Dalam hal ini tata berpakaian di Mangkunegaran juga memiliki aturan seperti hal
Mangkunegara memiliki pakaian dinas. Hanya dari berpakaian akan tetapi dari
segi kedisiplinan juga mengalami perubahan tata kedisiplinan dalam sehari-hari.
Sedangkan
untuk Hukum dan Peradilan di Mangkunegaran, semula Kadipaten Mangkunegaran
tidak memiliki wewenang membuat hukum secara bebas. Sebab, secara tradisional,
Kadipaten Mangkunegaran berada di bawah tata hukum Kasunanan. Namun pada
tanggal 4 Oktober 1818 berdasarkan peraturan hukum Jawa itu 4 hukum yg
dikondifikasikan maka dengan dilibatkannya Manguknegaran dalam hal itu maka
Mangkunegaran berhak untuk membuat peraturannya sendiri dalam bidang hukum
dengan mengacu pada keempat hukum yang telah dikondifikasikan tersebut.
Ketika
Mangkunegara IV memegang tampuk pemerintahan, tanah-tanah apanage itu ditarik kembali dan dikuasai secara langsung oleh Praja
Mangkunegaran. Para pemegang tanah apanage
mulai saat itu digaji dengan uang, disesuaikan dengan luas lebar kecilnya
tanah yang pernah dikuasai. Setelah tanah apanage
dikuasai oleh Mangkunegara barulah diadakan pembaharuan-pembaharuan dalam
pendapatan sumber pendapatan Praja Mangkunegaran. Praja tidak hanya
menggantungkan diri pada pertanian tetapi membangun perusahaan-perusahaan atau
industri seperti halnya yang dilakukan oleh Pemerintahan Hindia Belanda.

··········

* LANGKAH YANG DILAKUKAN
(a) Tulis ulang teks tentang Mangkunegaran dari "Dalam hal ini" sampai "kedisiplinan dalam sehari-hari.", dengan mengganti "pakaian dinas" menjadi "seragam resmi".
(b) Lanjutkan uraian tentang Praja Mangkunegaran sesudah kalimat terakhirnya.

* BAHAN YANG DISEDIAKAN
··········

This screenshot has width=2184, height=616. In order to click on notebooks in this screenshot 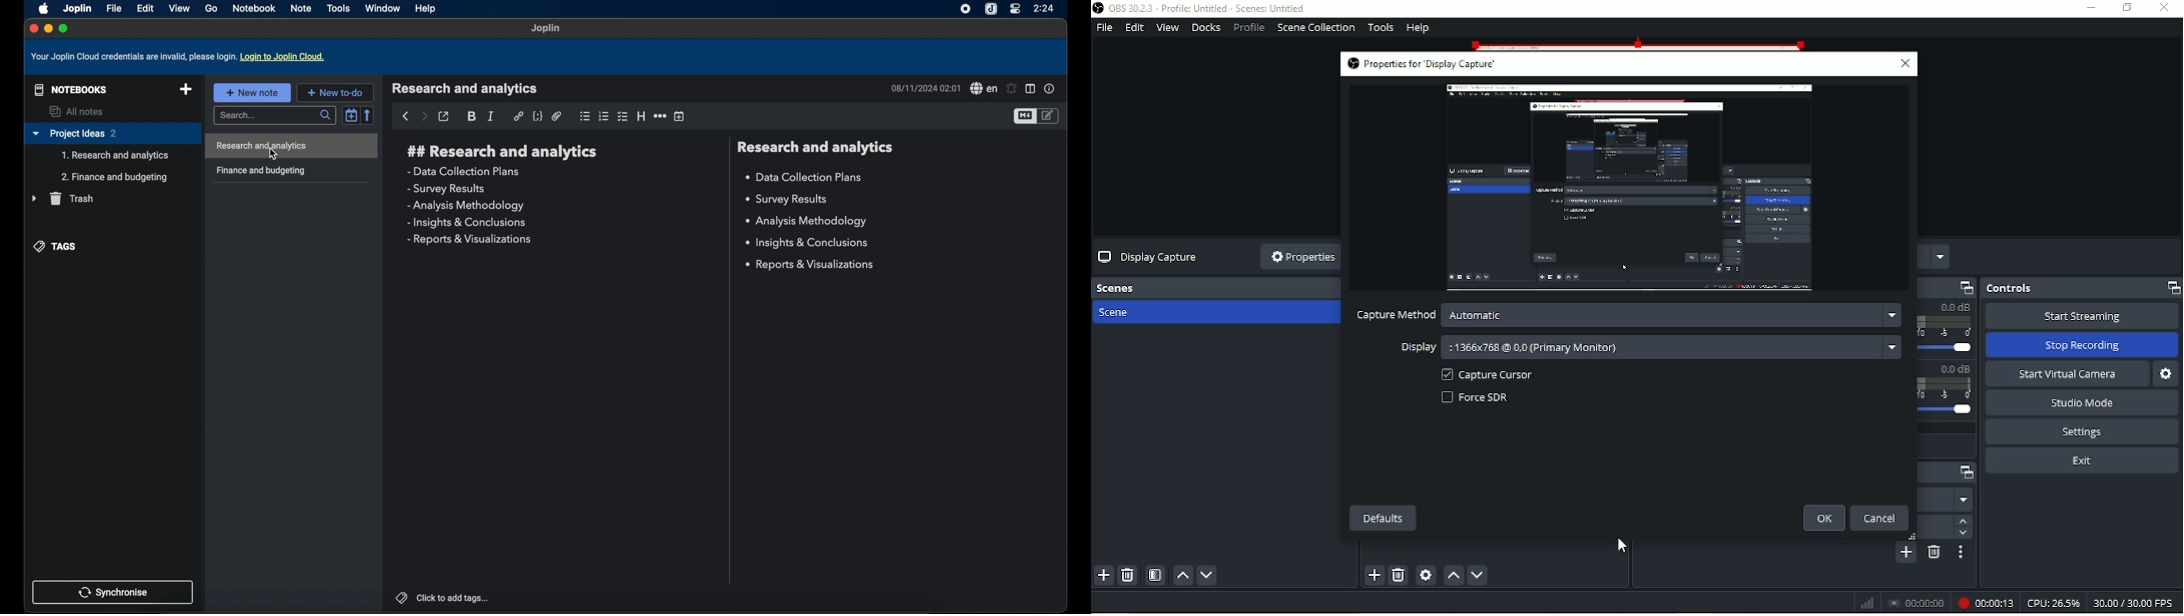, I will do `click(68, 89)`.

··········

* JAWABAN YANG DIHARAPKAN
(a)
Dalam hal ini tata berpakaian di Mangkunegaran juga memiliki aturan seperti hal
Mangkunegara memiliki seragam resmi. Hanya dari berpakaian akan tetapi dari
segi kedisiplinan juga mengalami perubahan tata kedisiplinan dalam sehari-hari.

(b)
Perusahaan-perusahaan
Mangkunegaran itu adalah perkebunan kopi, perkebunan tebu dan pabrik gula, padi
boga, dan sebagainya. Pada kurun waktu 1871-1881, Praja Mangkunegaran menerima
laba dari hasil penjualan kopi sebesar f
13.873.149,97, atau f 1.261.195,45, suatu jumlah penerimaan yang cukup besar
bagi sebuah pekerjaan tradisional. Pabrik gula Colomadu yang dibangun pada
tahun 1861 dengan dana sekitar f 400.000, sedangkan untuk pabrik gula Tasik Madu pada tahun 1871. Selain itu
Mangkunegaran IV juga merintis sejumlah usaha ekonomi lain seperti perusahaan
penggilingan padi di desa-desa kota Surakarta, percobaan penanaman tembakau di
Wonogiri, hasilnya kurang memuaskan. Penanaman kina daerah Tawangmangu, tetapi
gagal. Pemeliharaan ulat sutra di Tawangmangu tetapi gagal. Usaha persawahan di
Demak, usaha tambak di Semarang dan rumah-rumah kontrak di kampung Pindrikan,
Semarang.
Pembaharuan
ini disatu sisi menguntungkan akan tetapi disatu sisi berdampak buruk, karena
masuknya perekonomian Mangkunegaran ke pasar dunia bila pasar dunia sedang
buruk maka dampaknya bagi ekonomi Mangkunegaran. Efek buruk tersebut terjadi,
namun persedian dana masih cukup, roda pemerintahan tetap berjalan. Namun,
setelah Mangkunegara IV meninggal dan digantikan oleh keturunanya, Mangkunegara
V, keuangan Mangkunegaran sangat kacau dan mencapai tingkat defisit, sehingga
terlibat banyak hutang pada Kolonial Belanda. Kehancuran ekonomi juga
dipengaruhi rusaknya tanaman kopi dan tebu karena hama.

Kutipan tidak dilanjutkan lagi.